TLSNamedGroups: The supported (EC)DHE groups.

This setting specifies a comma separated list of (EC)DHE groups that are supported for key exchange. The values are ordered from most preferred to least preferred. The following values are supported:

"ecdhe_secp256r1" (default)
"ecdhe_secp384r1" (default)
"ecdhe_secp521r1"
"ffdhe_2048" (default)
"ffdhe_3072" (default)
"ffdhe_4096"
"ffdhe_6144"
"ffdhe_8192"

The default value is ecdhe_secp256r1,ecdhe_secp384r1,ffdhe_2048,ffdhe_3072. This setting is only applicable when SSLEnabledProtocols includes TLS 1.3. Note that groups of larger size require more computational resources and will impact performance.
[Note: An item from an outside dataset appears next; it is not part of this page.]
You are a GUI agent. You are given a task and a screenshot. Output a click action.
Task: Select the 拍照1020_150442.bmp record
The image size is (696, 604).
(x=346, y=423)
TLS13SignatureAlgorithms: The allowed certificate signature algorithms.

This setting holds a comma separated list of allowed signature algorithms. Possible values are:

"rsa_pkcs1_sha256" (default)
"rsa_pkcs1_sha384" (default)
"rsa_pkcs1_sha512" (default)

The default value is rsa_pkcs1_sha256,rsa_pkcs1_sha384,rsa_pkcs1_sha512. This setting is only applicable when SSLEnabledProtocols includes TLS 1.3.
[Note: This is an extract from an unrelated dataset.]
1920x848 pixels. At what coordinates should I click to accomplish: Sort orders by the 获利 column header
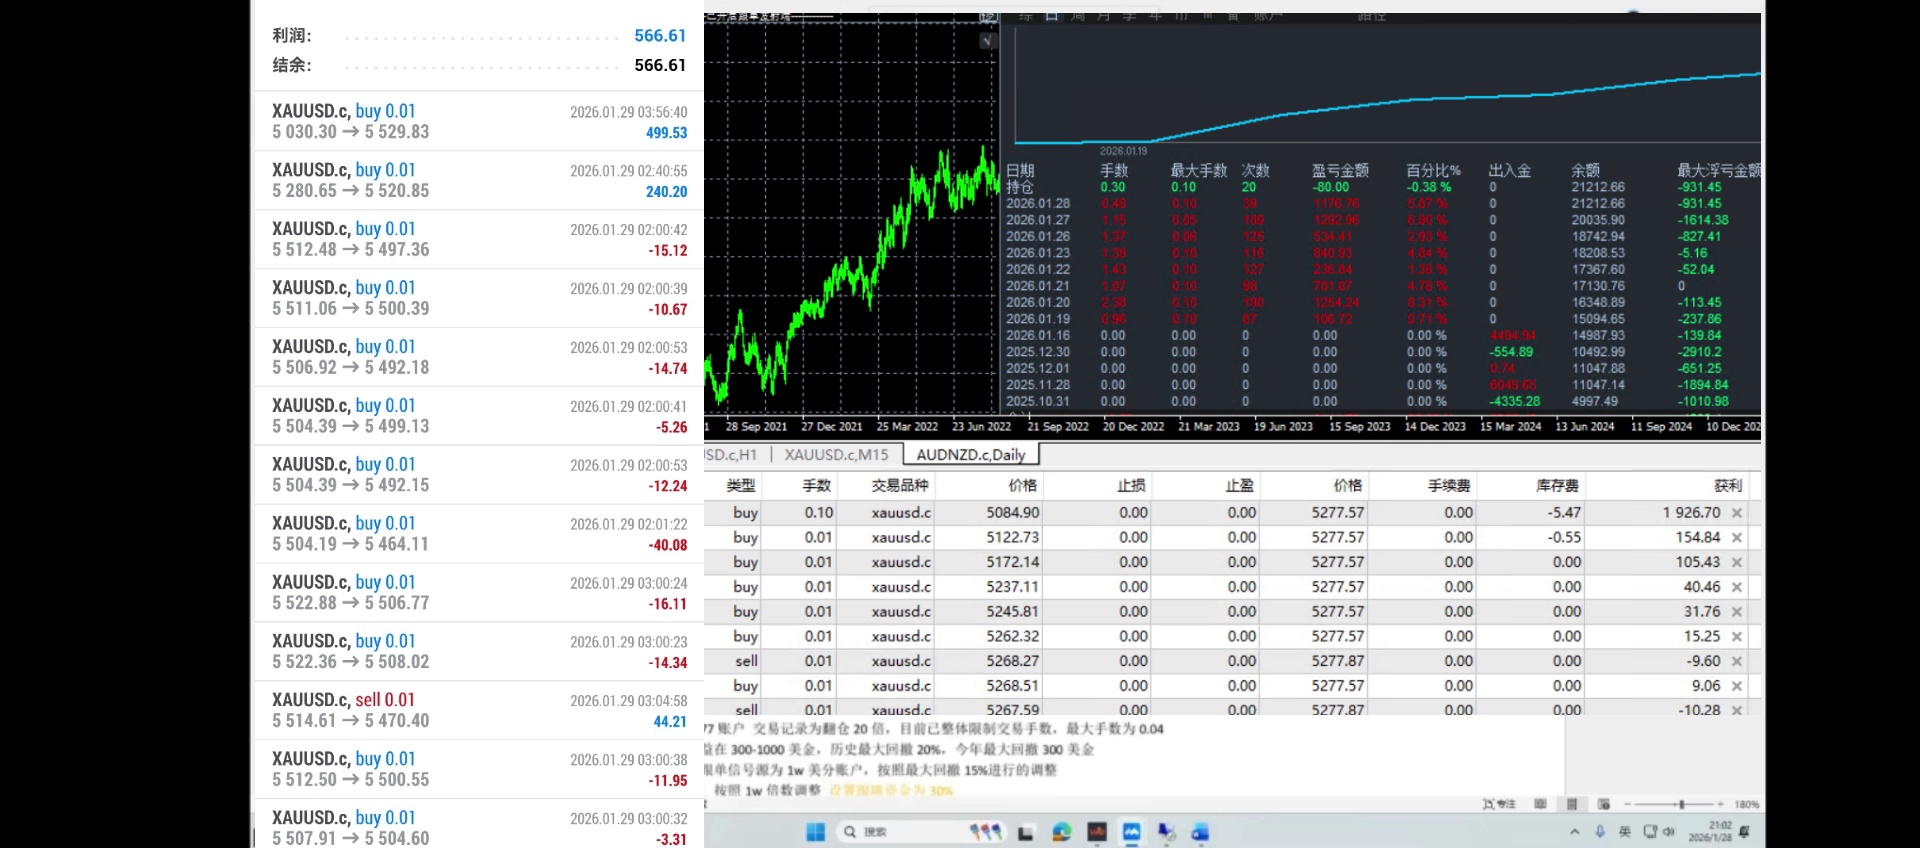coord(1727,486)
General Configuration Settings


	AbsoluteTimeout: Determines whether timeouts are inactivity timeouts or absolute timeouts. If AbsoluteTimeout is set to True, any method which does not complete within Timeout seconds will be aborted. By default, AbsoluteTimeout is False, and the timeout is an inactivity timeout.
	LocalHost: The name of the local host or user-assigned IP interface through which connections are initiated or accepted. The LocalHost configuration contains the name of the local host as obtained by the Gethostname() system call, or if the user has assigned an IP address, the value of that address. In multihomed hosts (machines with more than one IP interface) setting LocalHost to the value of an interface will make the connector initiate connections (or accept in the case of server connectors) only through that interface. If the connector is connected, the LocalHost configuration shows the IP address of the interface through which the connection is made in internet dotted format (aaa.bbb.ccc.ddd). In most cases, this is the address of the local host, except for multihomed hosts (machines with more than one IP interface).
	TcpNoDelay: Whether or not to delay when sending packets. When true, the socket will send all data that is ready to send at once. When false, the socket will send smaller buffered packets of data at small intervals. This is known as the Nagle algorithm. By default, this config is set to false.
	UseInternalSecurityAPI: Tells the connector whether or not to use the system security libraries or an internal implementation. By default the connector will use the system security libraries to perform cryptographic functions. Setting this to True tells the connector to use the internal implementation instead of using the system's security API.